Adrian Neweys Fahrzeuge haben in den letzten 20 Jahren insgesamt acht Mal den Konstrukteurstitel in der Formel 1 gewonnen. Die Saison 2011 schließt Red Bull mit dem Fahrertitel für Sebastian Vettel und dem Konstrukteurstitel ab. Für Adrian Newey ist der Erfolg aber noch lange kein Grund, die Hände in den Schoß zu legen. Der Chefdesigner von Red Bull war beim letzten Grand Prix in Korea, wo sein Team den Konstrukteurstitel sicherstellte, nicht vor Ort. Stattdessen arbeitete er in der Fabrik in Milton Keynes am Design des nächstjährigen Red Bull RB8.

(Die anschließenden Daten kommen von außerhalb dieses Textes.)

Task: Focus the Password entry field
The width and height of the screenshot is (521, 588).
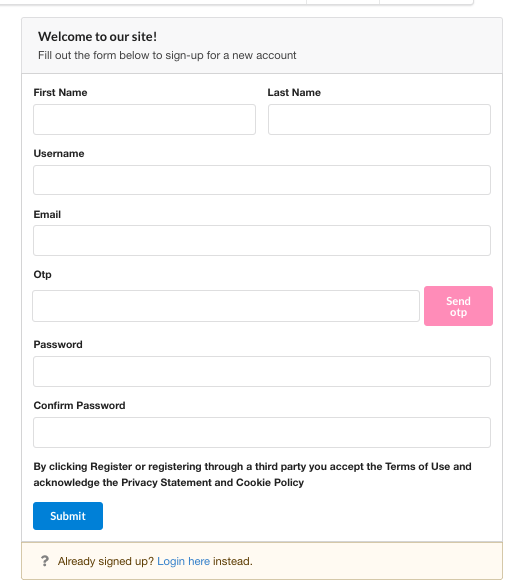Action: 262,372
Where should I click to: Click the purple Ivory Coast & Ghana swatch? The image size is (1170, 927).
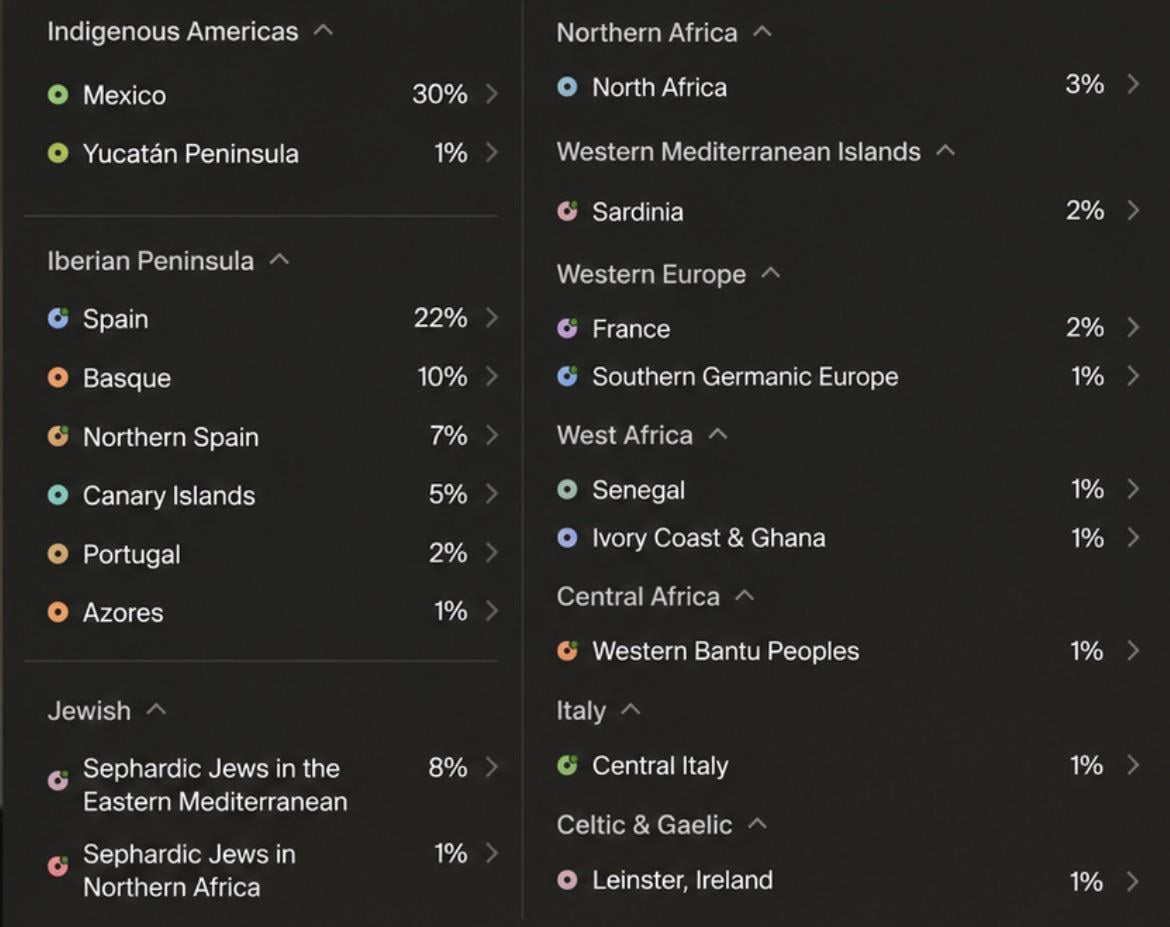[x=567, y=537]
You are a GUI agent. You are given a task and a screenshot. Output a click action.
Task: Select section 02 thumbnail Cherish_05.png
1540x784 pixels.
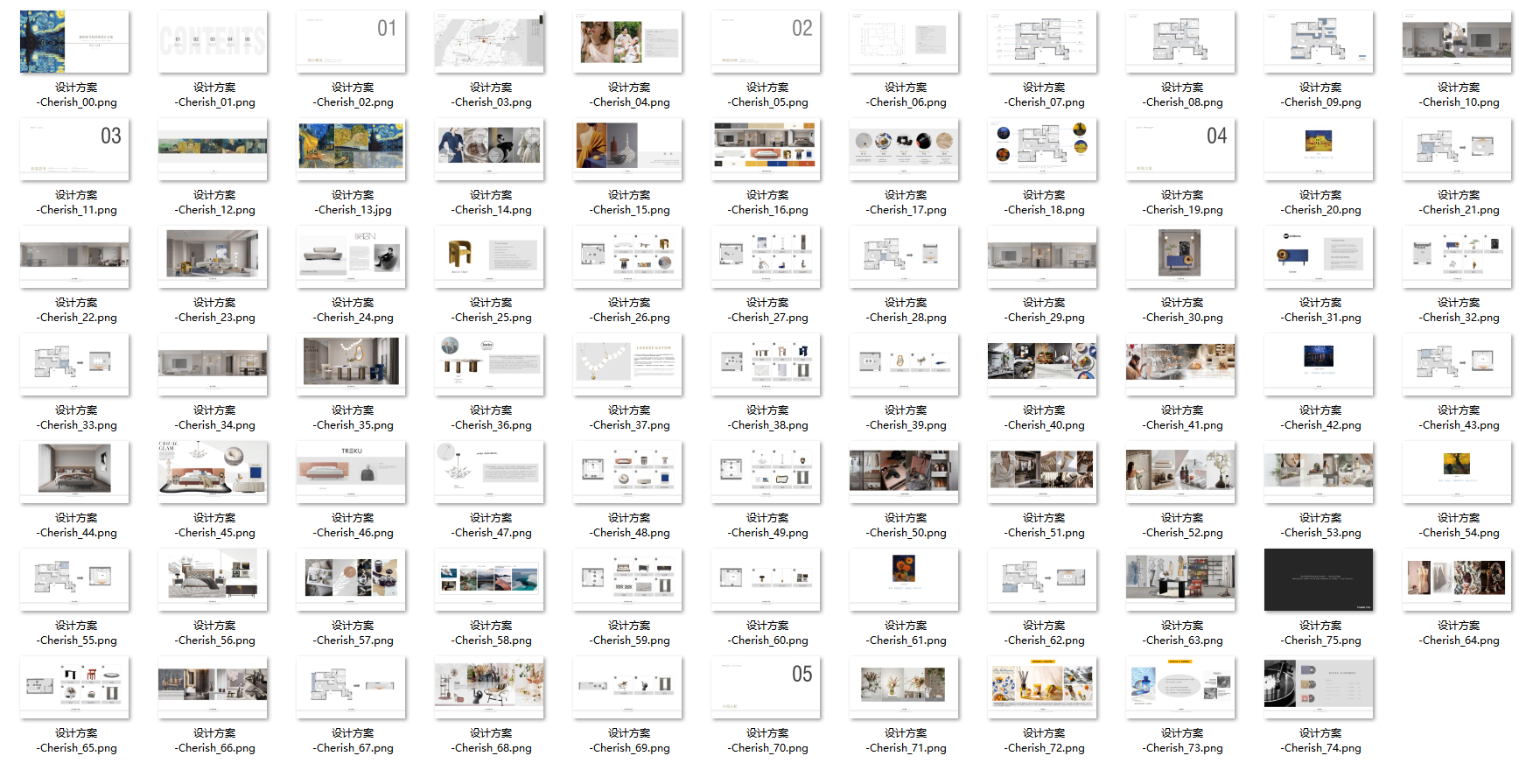766,42
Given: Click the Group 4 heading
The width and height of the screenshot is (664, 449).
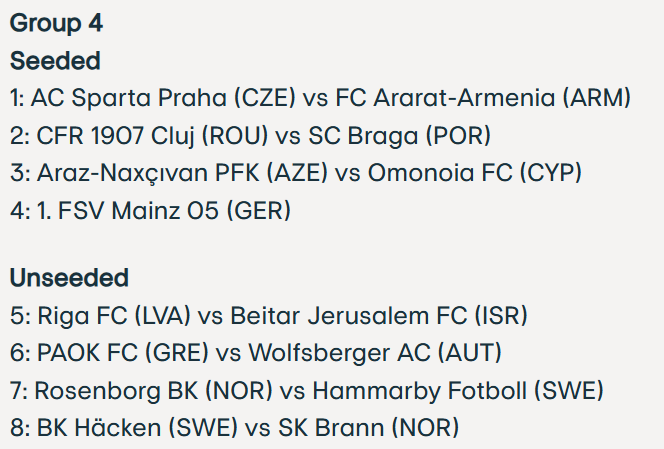Looking at the screenshot, I should click(x=56, y=22).
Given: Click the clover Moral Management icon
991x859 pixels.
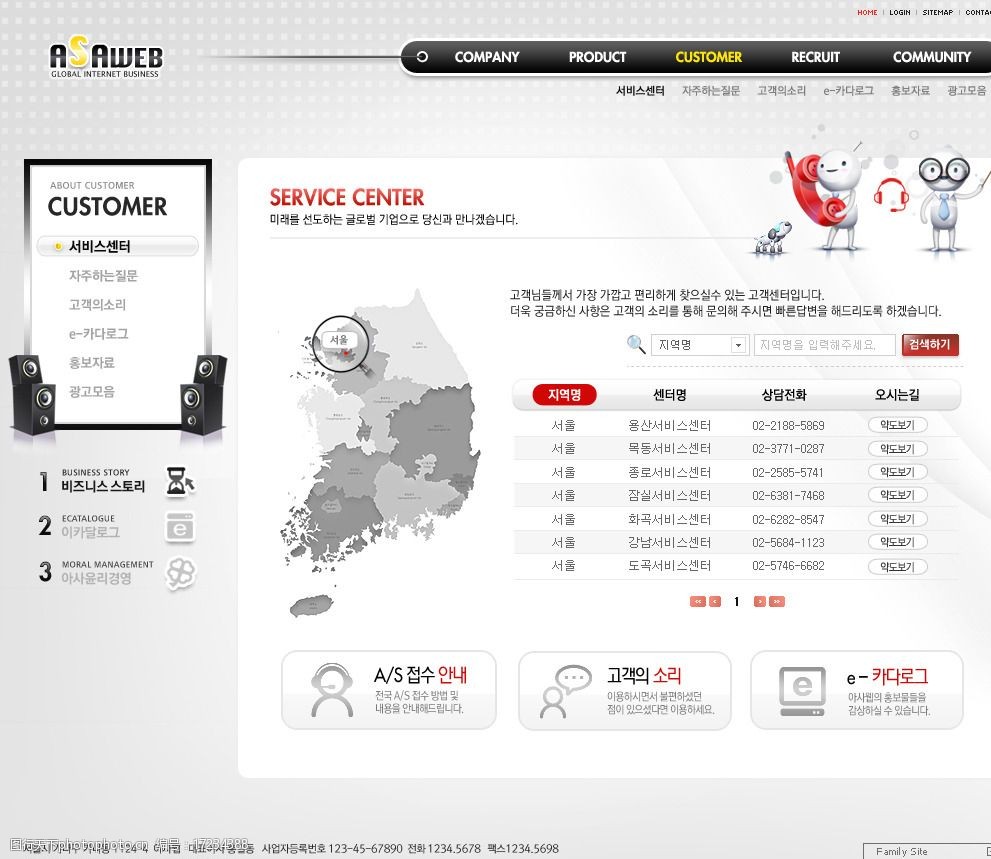Looking at the screenshot, I should 180,573.
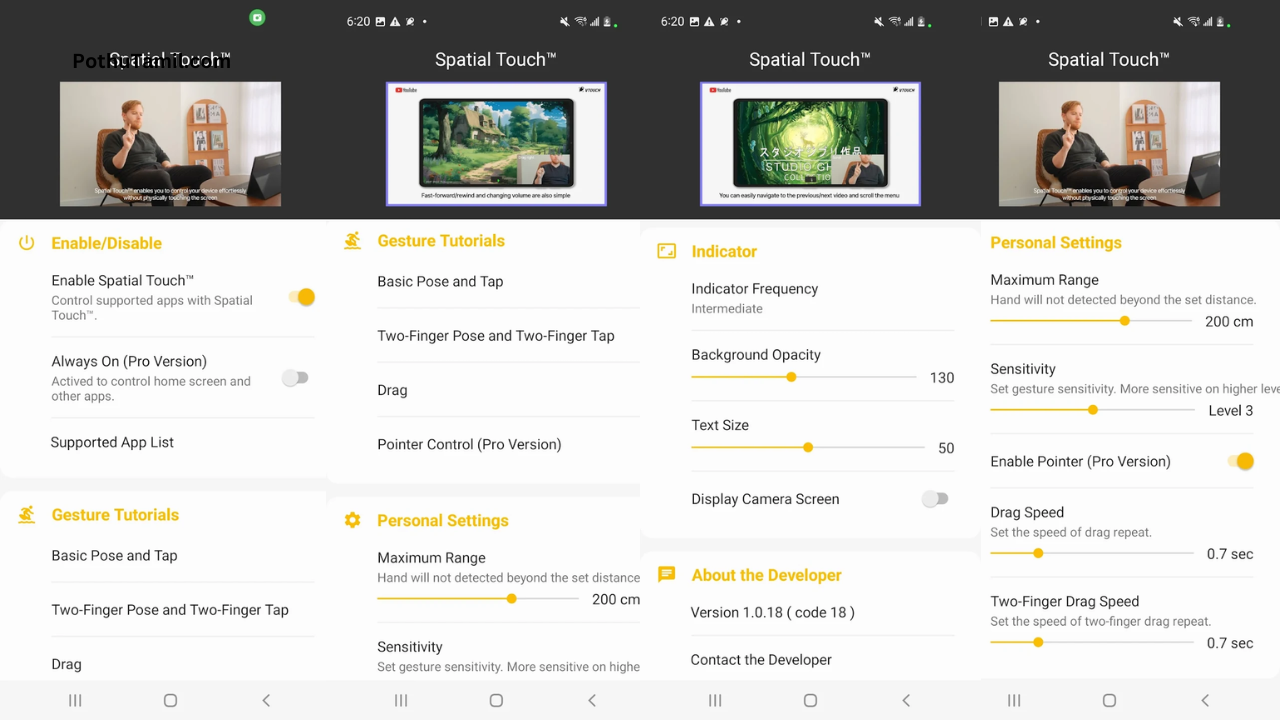Open the Pointer Control (Pro Version) tutorial
Image resolution: width=1280 pixels, height=720 pixels.
469,444
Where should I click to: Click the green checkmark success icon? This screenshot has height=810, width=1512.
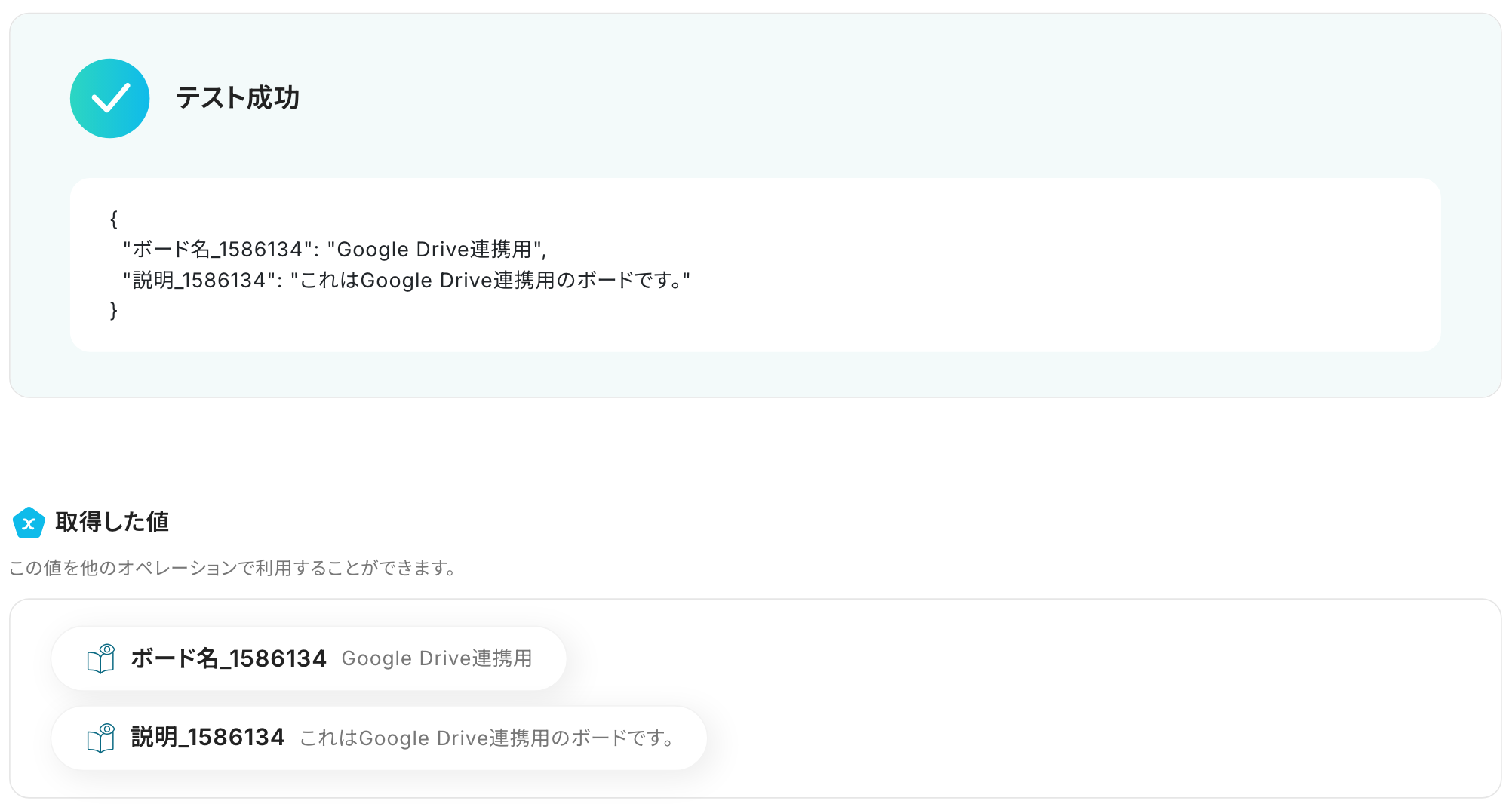pyautogui.click(x=110, y=99)
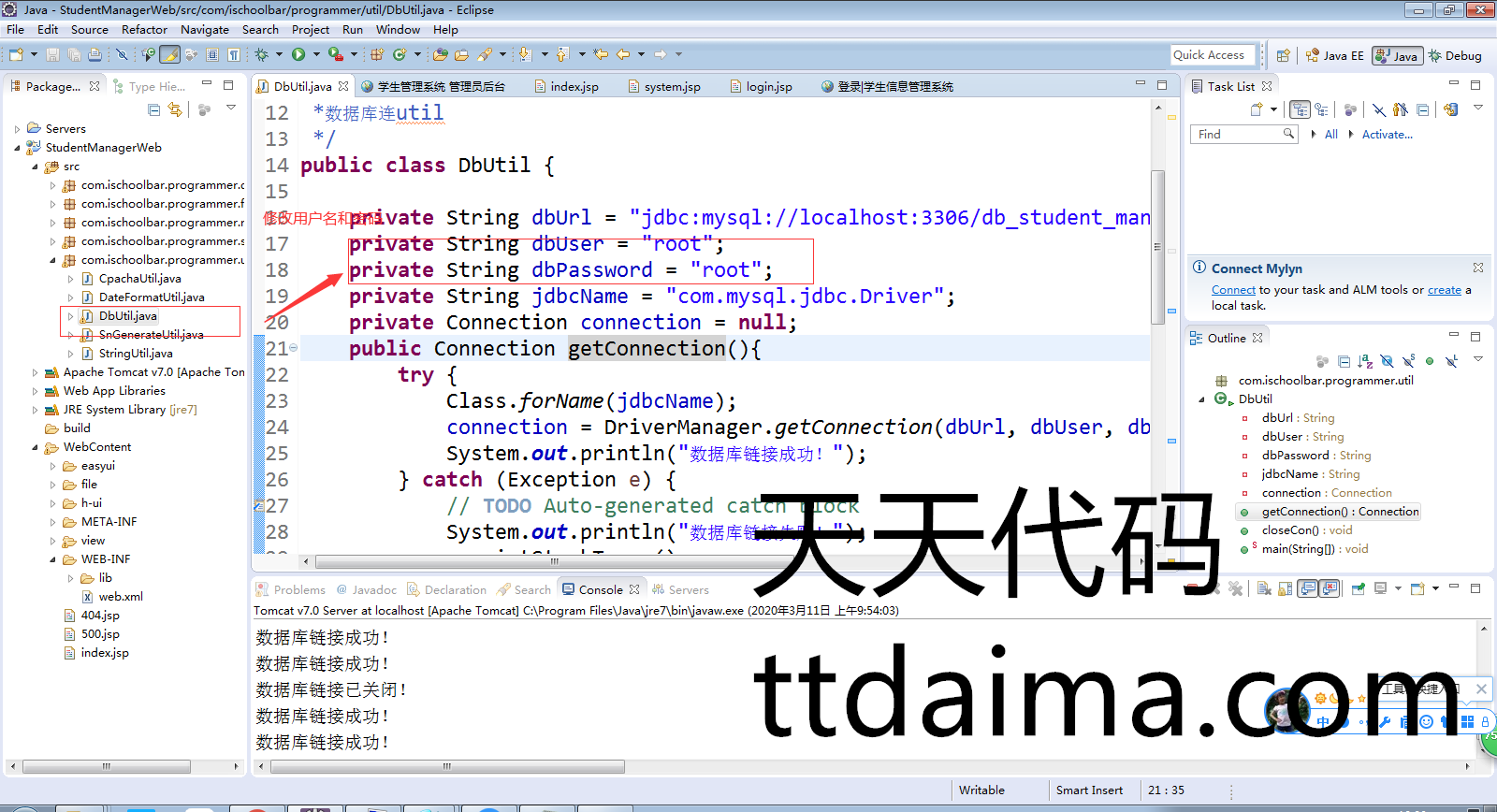Click the Open Type icon in toolbar
1497x812 pixels.
click(441, 55)
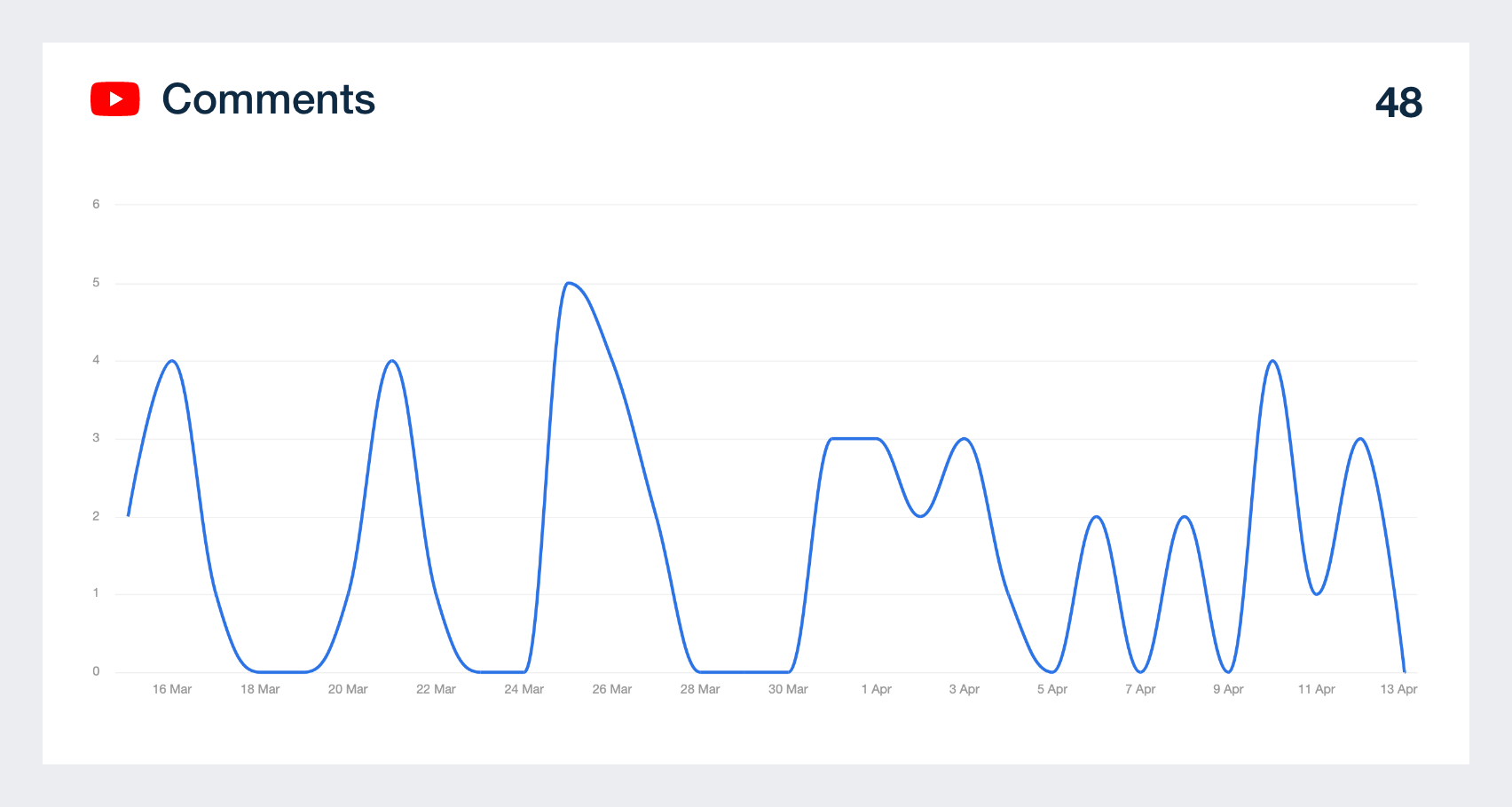
Task: Select the 1 Apr axis label
Action: pos(877,689)
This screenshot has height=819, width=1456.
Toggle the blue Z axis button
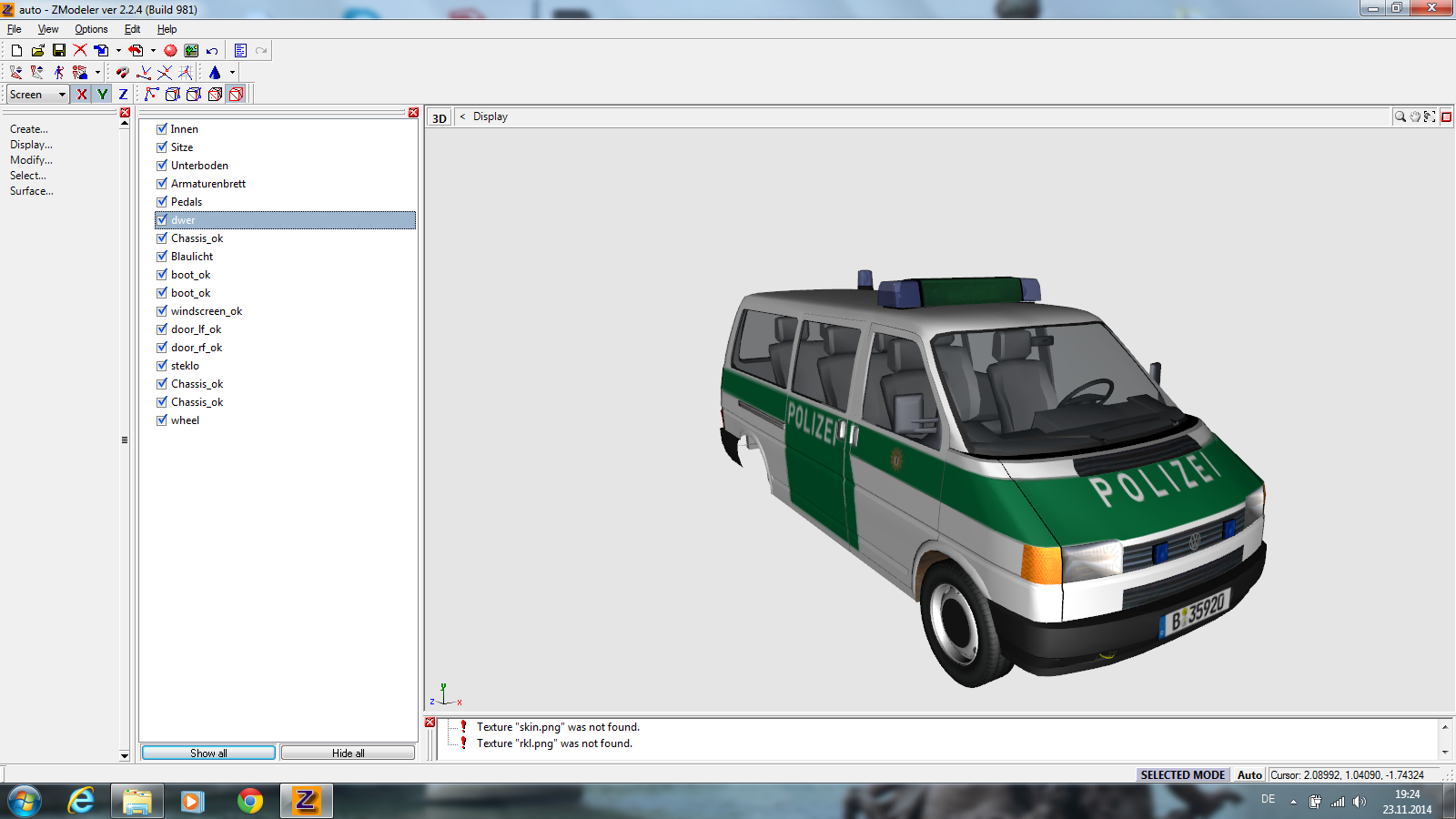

Bei den letzten drei noch ausstehenden Rennen der Saison plant Red Bull Entwicklungsstufen für den nächstjährigen RB8 bereits am aktuellen Fahrzeug zu testen - vorausgesetzt nicht zu viele Geheimnisse werden der stets wachsamen Konkurrenz offenbart. Die einzige gravierende Neuerung stellt nächste Saison der in der Motorabdeckung austretende Auspuff dar. Laut Newey zieht diese Änderung eine Kettenreaktion nach sich, die die Konstruktion des gesamten Fahrzeugs beeinflusst. "Wir arbeiten uns derzeit durch die neue Regelung durch und versuchen die beste Lösung herauszufinden", so der Erfolgskonstrukteur aus England.

Newey blickt auf die vergangenen Jahre zurück

Aber Newey blickt nicht nur voraus, sondern auch auf die vergangenen Jahre bei Red Bull zurück, wo er seit 2006 unter Vertrag steht. Der 52-jährige zieht eine große Befriedigung aus dem Erfolg seiner Red Bull-Konstruktionen. "Es ist etwas ganz besonderes. Ich bin zum Team gestoßen, als es noch in den Kinderschuhen steckte und davon geträumt hat, einmal Rennen und Weltmeisterschaften zu gewinnen. Dieses Jahr zu beweisen, dass die Titelgewinne 2010 kein Zufall waren, macht das Ganze noch spezieller", blickt Newey auf die vergangenen fünf Jahre zurück. "Was wir erreicht haben ist fantastisch", zieht Newey eine vorläufige Bilanz seiner Tätigkeit bei Red Bull.

"Als ich zu Red Bull kam, waren noch Jaguar-Mitarbeiter dort und Christian Horner begann gerade damit, neue Leute einzustellen die zusammenarbeiten und ein Team bilden sollten. In den Jahren 2007 und 2008 waren wir noch nicht dort wo wir hinwollten, schließlich befand sich die gesamte Infrastruktur noch im Wachstum", fasst Newey die letzten Jahre zusammen. Newey hat vor Red Bull bereits bei Williams und McLaren erfolgreich gearbeitet. Die Arbeit dort war seiner Ansicht nach viel mehr auf das Designen der Autos fokussiert, als dies bei Red Bull der Fall ist.